The authors suggest that yeast and sugar trigger different metabolic pathways with different effects on life span. They note that dietary yeast and egg production in fruit flies are correlated, and that increased reproduction has been demonstrated to reduce life span in a variety of species, however, although the response to dietary restriction in males is less than that of females, males still live longer in the regimen.
“Our results suggest that it may be possible to obtain the full extension of life span by dietary restriction by reducing critical nutrients in the food without any reduction in overall calorie intake,” they conclude.
Claims that various nutritional interventions can extend life span are manifold, but some have greater credibility than others. Gerontologists agree that Caloric Restriction with Optimal Nutrition (CRON) offers the greatest likelihood of succeeding.
The concept of restricting calories to improve health was first introduced in the early 1900s, but the theory was advanced (1930s) when it was found that calorie-restricted rats lived longer than those allowed to eat ad libitum.
Calorie restriction has been shown to increase longevity in organisms ranging from yeast to mammals (Bluher et al. 2003). These remarkable effects that result from restricting food intake 50% to 70% of normal may occur through three mechanisms: (1) reduction in oxidative damage; (2) modulation of glycemia and insulinemia; and (3) hormesis (a beneficial biological action from a small dose of an agent generally toxic at higher doses.
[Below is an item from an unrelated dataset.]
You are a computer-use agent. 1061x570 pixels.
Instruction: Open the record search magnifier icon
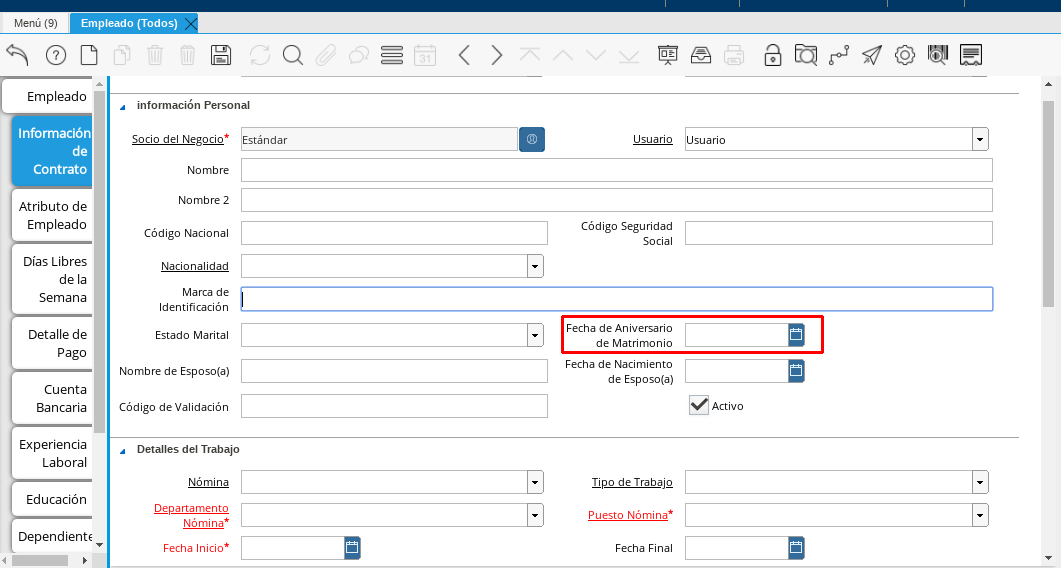(292, 55)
Extension of life span by dietary restriction (small doses of food) is an example of hormesis (Masoro 1998, 2000).
Until potent and practical medicines are found to enhance longevity, many useful natural options still offer significant benefits (alternatives that the Life Extension Foundation has recommended to members for decades). The Journal of the American Medical Association (JAMA) reported that underfed animals (consuming 50% less food) live up to 50% longer, perhaps because of higher levels of dehydroepiandrosterone (DHEA), lower body temperature, and lower insulin levels (JAMA 2002).
It has been shown that the hormone DHEA often declines 40.8-72.8% by age 70 or later, leading to hormonal imbalances that can affect one’s quality of life. Peak blood levels of DHEA occur at approximately age 25, decreasing progressively thereafter. Thus, scientists have been looking at ways of restoring DHEA to youthful levels, and are now discovering mechanisms by which this hormone protects against age-related decline.
Since 1981, several hundred studies have been published on DHEA’s possible benefits.